■ Activity
Can you quote the records below in full, word for word?

[Collected data]
|---|
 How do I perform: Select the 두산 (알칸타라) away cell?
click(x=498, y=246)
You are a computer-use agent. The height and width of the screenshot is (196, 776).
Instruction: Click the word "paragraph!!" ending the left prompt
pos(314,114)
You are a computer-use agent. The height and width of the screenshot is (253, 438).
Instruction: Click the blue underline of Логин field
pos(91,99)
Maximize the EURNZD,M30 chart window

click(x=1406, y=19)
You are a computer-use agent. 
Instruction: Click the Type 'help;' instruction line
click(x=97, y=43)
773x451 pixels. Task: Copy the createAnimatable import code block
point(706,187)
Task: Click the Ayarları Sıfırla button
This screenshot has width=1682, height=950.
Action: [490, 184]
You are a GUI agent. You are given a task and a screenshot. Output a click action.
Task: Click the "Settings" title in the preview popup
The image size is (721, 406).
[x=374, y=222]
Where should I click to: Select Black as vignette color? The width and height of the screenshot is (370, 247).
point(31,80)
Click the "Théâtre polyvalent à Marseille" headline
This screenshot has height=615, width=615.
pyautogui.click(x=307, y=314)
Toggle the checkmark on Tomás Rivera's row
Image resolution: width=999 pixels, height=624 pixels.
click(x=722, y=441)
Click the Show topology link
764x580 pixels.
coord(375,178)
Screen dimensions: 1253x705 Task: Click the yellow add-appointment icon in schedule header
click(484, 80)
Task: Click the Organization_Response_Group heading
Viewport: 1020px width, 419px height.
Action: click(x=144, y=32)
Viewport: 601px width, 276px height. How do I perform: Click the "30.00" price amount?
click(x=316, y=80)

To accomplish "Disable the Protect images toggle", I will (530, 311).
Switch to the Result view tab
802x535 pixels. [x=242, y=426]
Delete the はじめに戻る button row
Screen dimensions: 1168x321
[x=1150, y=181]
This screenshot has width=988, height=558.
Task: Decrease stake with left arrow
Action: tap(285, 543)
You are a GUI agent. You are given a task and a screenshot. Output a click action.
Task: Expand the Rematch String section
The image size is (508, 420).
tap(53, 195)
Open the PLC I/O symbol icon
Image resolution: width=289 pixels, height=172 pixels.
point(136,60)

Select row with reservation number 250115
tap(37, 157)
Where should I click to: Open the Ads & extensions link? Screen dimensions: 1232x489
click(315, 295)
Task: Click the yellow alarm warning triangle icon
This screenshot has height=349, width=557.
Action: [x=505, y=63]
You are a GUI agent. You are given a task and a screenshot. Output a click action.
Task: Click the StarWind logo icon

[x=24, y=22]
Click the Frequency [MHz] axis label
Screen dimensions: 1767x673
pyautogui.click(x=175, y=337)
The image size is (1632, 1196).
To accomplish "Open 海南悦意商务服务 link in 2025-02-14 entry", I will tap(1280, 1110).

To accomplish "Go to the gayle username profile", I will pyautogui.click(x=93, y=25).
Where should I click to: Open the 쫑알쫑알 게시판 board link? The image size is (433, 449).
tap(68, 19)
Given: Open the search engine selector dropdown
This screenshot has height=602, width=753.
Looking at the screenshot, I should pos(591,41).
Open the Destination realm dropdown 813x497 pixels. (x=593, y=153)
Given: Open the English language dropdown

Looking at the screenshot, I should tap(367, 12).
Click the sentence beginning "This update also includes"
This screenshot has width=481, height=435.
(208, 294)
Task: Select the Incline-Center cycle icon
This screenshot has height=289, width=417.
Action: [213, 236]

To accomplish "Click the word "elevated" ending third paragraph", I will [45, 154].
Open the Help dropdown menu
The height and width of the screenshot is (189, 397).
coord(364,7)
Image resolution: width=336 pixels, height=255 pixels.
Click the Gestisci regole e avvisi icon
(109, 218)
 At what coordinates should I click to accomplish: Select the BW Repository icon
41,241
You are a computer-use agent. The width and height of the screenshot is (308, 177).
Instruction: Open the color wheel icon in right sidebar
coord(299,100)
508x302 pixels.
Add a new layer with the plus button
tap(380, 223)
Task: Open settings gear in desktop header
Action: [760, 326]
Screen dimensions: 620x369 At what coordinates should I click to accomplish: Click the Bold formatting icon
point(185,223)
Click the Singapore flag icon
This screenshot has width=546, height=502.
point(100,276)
|---|
■ Answer section
 How do I perform: Select the 두산 (알칸타라) away cell?
click(x=498, y=246)
You are a computer-use agent. The height and width of the screenshot is (196, 776).
Instruction: Click the word "paragraph!!" ending the left prompt
pos(314,114)
You are a computer-use agent. The height and width of the screenshot is (253, 438).
Instruction: Click the blue underline of Логин field
pos(91,99)
Maximize the EURNZD,M30 chart window

click(x=1406, y=19)
You are a computer-use agent. 
Instruction: Click the Type 'help;' instruction line
click(x=97, y=43)
773x451 pixels. Task: Copy the createAnimatable import code block
point(706,187)
Task: Click the Ayarları Sıfırla button
This screenshot has width=1682, height=950.
Action: [490, 184]
You are a GUI agent. You are given a task and a screenshot. Output a click action.
Task: Click the "Settings" title in the preview popup
The image size is (721, 406).
[x=374, y=222]
Where should I click to: Select Black as vignette color? The width and height of the screenshot is (370, 247).
point(31,80)
Click the "Théâtre polyvalent à Marseille" headline
This screenshot has height=615, width=615.
pyautogui.click(x=307, y=314)
Toggle the checkmark on Tomás Rivera's row
Image resolution: width=999 pixels, height=624 pixels.
click(x=722, y=441)
Click the Show topology link
764x580 pixels.
coord(375,178)
Screen dimensions: 1253x705 Task: Click the yellow add-appointment icon in schedule header
click(484, 80)
Task: Click the Organization_Response_Group heading
Viewport: 1020px width, 419px height.
Action: click(x=144, y=32)
Viewport: 601px width, 276px height. How do I perform: Click the "30.00" price amount?
click(x=316, y=80)

To accomplish "Disable the Protect images toggle", I will (530, 311).
Switch to the Result view tab
802x535 pixels. [x=242, y=426]
Delete the はじめに戻る button row
Screen dimensions: 1168x321
[x=1150, y=181]
This screenshot has width=988, height=558.
Task: Decrease stake with left arrow
Action: tap(285, 543)
You are a GUI agent. You are given a task and a screenshot. Output a click action.
Task: Expand the Rematch String section
The image size is (508, 420).
tap(53, 195)
Open the PLC I/O symbol icon
Image resolution: width=289 pixels, height=172 pixels.
point(136,60)

Select row with reservation number 250115
tap(37, 157)
Where should I click to: Open the Ads & extensions link? Screen dimensions: 1232x489
click(315, 295)
Task: Click the yellow alarm warning triangle icon
This screenshot has height=349, width=557.
Action: [x=505, y=63]
You are a GUI agent. You are given a task and a screenshot. Output a click action.
Task: Click the StarWind logo icon

[x=24, y=22]
Click the Frequency [MHz] axis label
Screen dimensions: 1767x673
pyautogui.click(x=175, y=337)
The image size is (1632, 1196).
To accomplish "Open 海南悦意商务服务 link in 2025-02-14 entry", I will tap(1280, 1110).

To accomplish "Go to the gayle username profile", I will pyautogui.click(x=93, y=25).
Where should I click to: Open the 쫑알쫑알 게시판 board link? The image size is (433, 449).
tap(68, 19)
Given: Open the search engine selector dropdown
This screenshot has height=602, width=753.
Looking at the screenshot, I should pos(591,41).
Open the Destination realm dropdown 813x497 pixels. (x=593, y=153)
Given: Open the English language dropdown

Looking at the screenshot, I should tap(367, 12).
Click the sentence beginning "This update also includes"
This screenshot has width=481, height=435.
(208, 294)
Task: Select the Incline-Center cycle icon
This screenshot has height=289, width=417.
Action: [213, 236]

To accomplish "Click the word "elevated" ending third paragraph", I will [45, 154].
Open the Help dropdown menu
The height and width of the screenshot is (189, 397).
coord(364,7)
Image resolution: width=336 pixels, height=255 pixels.
Click the Gestisci regole e avvisi icon
(109, 218)
 At what coordinates should I click to accomplish: Select the BW Repository icon
41,241
You are a computer-use agent. The width and height of the screenshot is (308, 177).
Instruction: Open the color wheel icon in right sidebar
coord(299,100)
508x302 pixels.
Add a new layer with the plus button
tap(380, 223)
Task: Open settings gear in desktop header
Action: [760, 326]
Screen dimensions: 620x369 At what coordinates should I click to accomplish: Click the Bold formatting icon
point(185,223)
Click the Singapore flag icon
This screenshot has width=546, height=502.
point(100,276)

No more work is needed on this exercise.